Health care in America is changing rapidly. Twenty-five years ago, most people in the United States had indemnity insurance coverage. A person with indemnity insurance could go to any doctor, hospital, or other provider (which would bill for each service given), and the insurance and the patient would each pay part of the bill. But today, more than half of all Americans who have health insurance are enrolled in some kind of managed care plan — an organized way of both providing services and paying for them.
Different types of managed care plans work differently and include health maintenance organizations (HMOs). A health maintenance organization (HMO) is a type of managed care organization that provides a form of health insurance coverage in the United States that is fulfilled through hospitals, doctors, and other providers with which the HMO has a contract. Under this (Wikipedia 2007). In other words, it is a type of prepaid medical plan wherein the member pays a monthly pemium.

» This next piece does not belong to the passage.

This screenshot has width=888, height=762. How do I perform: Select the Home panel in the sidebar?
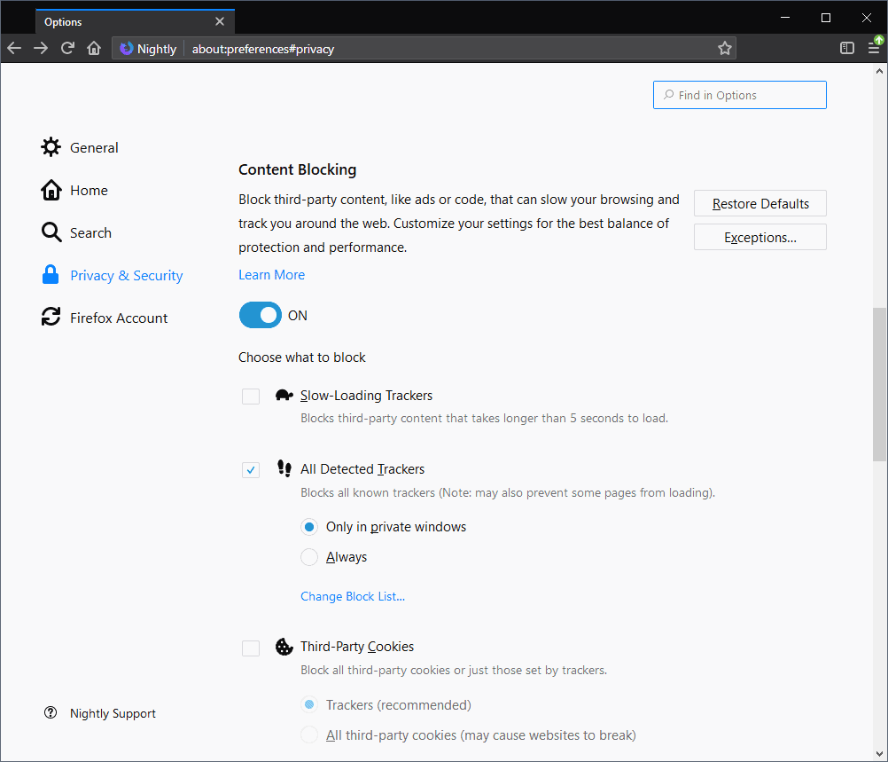pos(51,190)
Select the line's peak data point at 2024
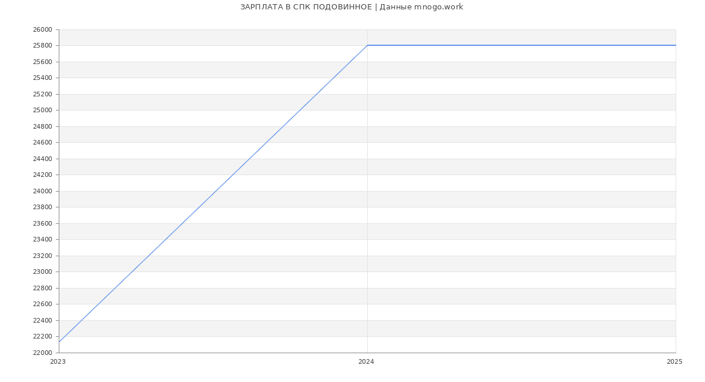This screenshot has width=705, height=382. pos(367,45)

The purpose of this paper is to define an HMO, understand its concepts, and convince the reader that an HMO is a “for-profit” organization that is slowly destroying our healthcare system. Introduction The HMO has its roots sometime in the early part of the 20th century. Mc Guigan (2007), states in his article that many businesses began offering their employees prepaid medical programs, under which their care was looked after so long as it fell within the scope of allowed procedures.

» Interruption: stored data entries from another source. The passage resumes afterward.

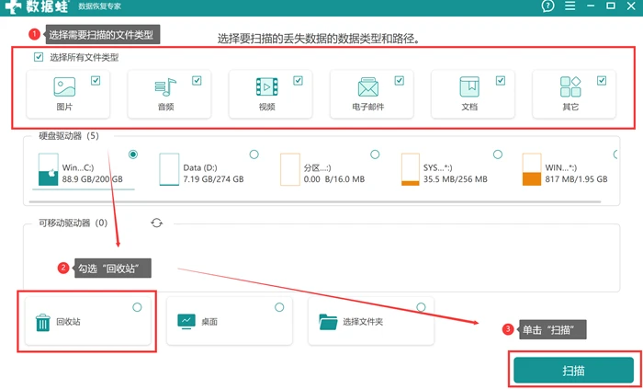Select the 回收站 radio button
This screenshot has width=643, height=389.
[138, 307]
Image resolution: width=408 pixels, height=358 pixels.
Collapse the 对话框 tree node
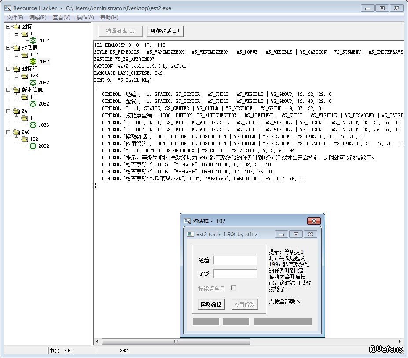coord(8,47)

The HMO did well throughout the mid-part of the century as well, until its use began to decline drastically in the late 1960s and early 1970s. In 1973, the U. S. Department of Health and Human Services passed the HMO Act, which helped cement the HMO as a part of the American medical universe. By this time more and more people have been enticed to be a member of its progam. Employers of big companies start to engage their services in providing healthcare to their employees. And why not?
By giving a discount for their “services”, the public thinks that they have saved a lot of money. In addition to using their contracts with providers for services at a lower price, HMOs hope to gain an advantage over traditional insurance plans by managing their patients’ health care and reducing unnecessary services. To achieve this, most HMOs require members to select a primary care physician (PCP), a doctor who acts as a “gatekeeper” to medical services. PCPs are usually internists, pediatricians, family doctors, or general practitioners.
In a typical HMO, most medical needs must first go through the PCP, who in return gives referrals to the specialists or other doctors if necessary. Emergency medical care does not require prior authorization from a PCP, and many plans allow women to select an OB/GYN in addition to a PCP, whom they may see without a referral. In some cases, a chronically ill patient may be allowed to select a specialist in the field of their illness as a PCP (CBS News 2003). However, some HMO’s especially whem members have chronic illnesses, have a special “containment plan” and pay only the least expensive fees.
The member then shoulders the rest of the payment. According to Mc Guigan (2007), HMOs also manage care through utilization review which is usually expressed as a number of visits or services or a dollar amount per member per month (PMPM). Utilization review is intended to identify providers providing an unusually high amount of services, in which case some services may not be medically necessary, or an unusually low amount of services, in which case patients may not be receiving appropriate care and are in danger of worsening a condition..
When HMOs were coming into existence, indemnity plans often did not cover preventive services, such as immunizations, well-baby checkups, mammograms, or physicals. It is this inclusion of services intended to maintain a member’s health that gave the HMO its name. Some services, such as outpatient mental health care, are often provided on a limited basis, and more costly forms of care, diagnosis, or treatment may not be covered. Experimental treatments and elective services that are not medically necessary (such as elective plastic surgery) are almost never covered.
HMOs often shift some financial risk to providers through a system called capitation, where certain providers (usually PCPs) receive a fixed payment per member per month and in return provide certain services for free. Under this arrangement, the provider does not have the incentive to provide unnecessary care, as he will not receive any additional payment for the care. Some plans offer a bonus to providers whose care meets a predetermined level of quality.